My Ex (yea, she got the house) the solar water heater was going out...tank leaks. She asked me to research. I found a new 85 gallon solar tank but it cost $1,000. Then I called some solar installers and they came out and put a complete new system in...tank, collector, pump and controls,...complete for $1,000...all new!

The reason it was so cheap were the government tax incentives and rebates. It would have cost $4,500 geetas!!

I'm thinking about going solar on my new place...there are even incentives now for photovoltaics but the payback is still way out there. I think if enough people install, the price will come down. Just like LCD TV's.

Aloha drinker

AndrewAV's photo
Thu 05/21/09 08:26 PM
Edited by AndrewAV on Thu 05/21/09 08:28 PM



I personally think we are all being manipulated. We have had the technology to power homes with alternative sources. I remember many many years ago, Johnson Controls developed hydrogen fuel cells that were intended to power individual residential homes. This would take you completely off the grid and would leave utility companies scrambling for customers. What ever happened to that? All you ever hear about is they are trying to make them smaller to power cars. But, we already had them, although bigger, that would power homes.
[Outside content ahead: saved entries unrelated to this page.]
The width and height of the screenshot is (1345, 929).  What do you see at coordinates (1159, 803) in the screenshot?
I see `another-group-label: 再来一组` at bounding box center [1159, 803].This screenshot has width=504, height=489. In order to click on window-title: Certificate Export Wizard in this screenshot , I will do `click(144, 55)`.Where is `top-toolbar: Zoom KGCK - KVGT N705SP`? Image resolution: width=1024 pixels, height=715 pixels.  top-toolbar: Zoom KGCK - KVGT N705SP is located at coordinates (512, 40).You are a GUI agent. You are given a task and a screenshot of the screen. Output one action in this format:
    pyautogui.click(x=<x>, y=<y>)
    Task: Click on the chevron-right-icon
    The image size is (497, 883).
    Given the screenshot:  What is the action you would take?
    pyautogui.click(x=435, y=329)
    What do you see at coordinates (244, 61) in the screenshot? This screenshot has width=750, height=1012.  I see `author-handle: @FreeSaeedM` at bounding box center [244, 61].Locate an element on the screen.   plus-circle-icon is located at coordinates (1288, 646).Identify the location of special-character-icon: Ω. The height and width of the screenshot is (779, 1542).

I tried to find a link on the web but it appears the military has secured the website. (navy)

There is much out there that we are not being told.


economics, my friend. simple cost vs benefit analysis. Do you realize the cost of a hydrogen fuel cell that can power an entire home? it is easily over the average value of a home even 3 years ago. They are far from cheap. There is a large difference from using hydrogen as fuel (cheaper) and creating hydrogen from a water molecule (not so cheap). Not to mention the environmental changes from all that water vapor output.


I disagree about the costs. I see Japan is moving forward with a program on powering homes this way under an experimental program. They lease it to you for $9,500 for 10 year lease. I also see a home builder in Montana is trying it out as well on houses he is building in a development. Adds $40,000 to the cost of a home.


I quoted prices off what I was told. you are correct in me being wrong, however, you are missing many other costs in your numbers as well...

You also have to feed the beast hydrogen. a 3kwh cell costs around $15k. That will run on a kilo of hydrogen for 5 hours. the average household consumes 25 kwh per day, meaning you need 1.6 kg hydrogen per day (if i understand how kwh works correctly) at currently around $5 a kilo. that is far from more efficient.

again, being green is a good idea at heart, but there's a reason the technologies are still in the shadows, they are simply not going to return better benefits for more cost.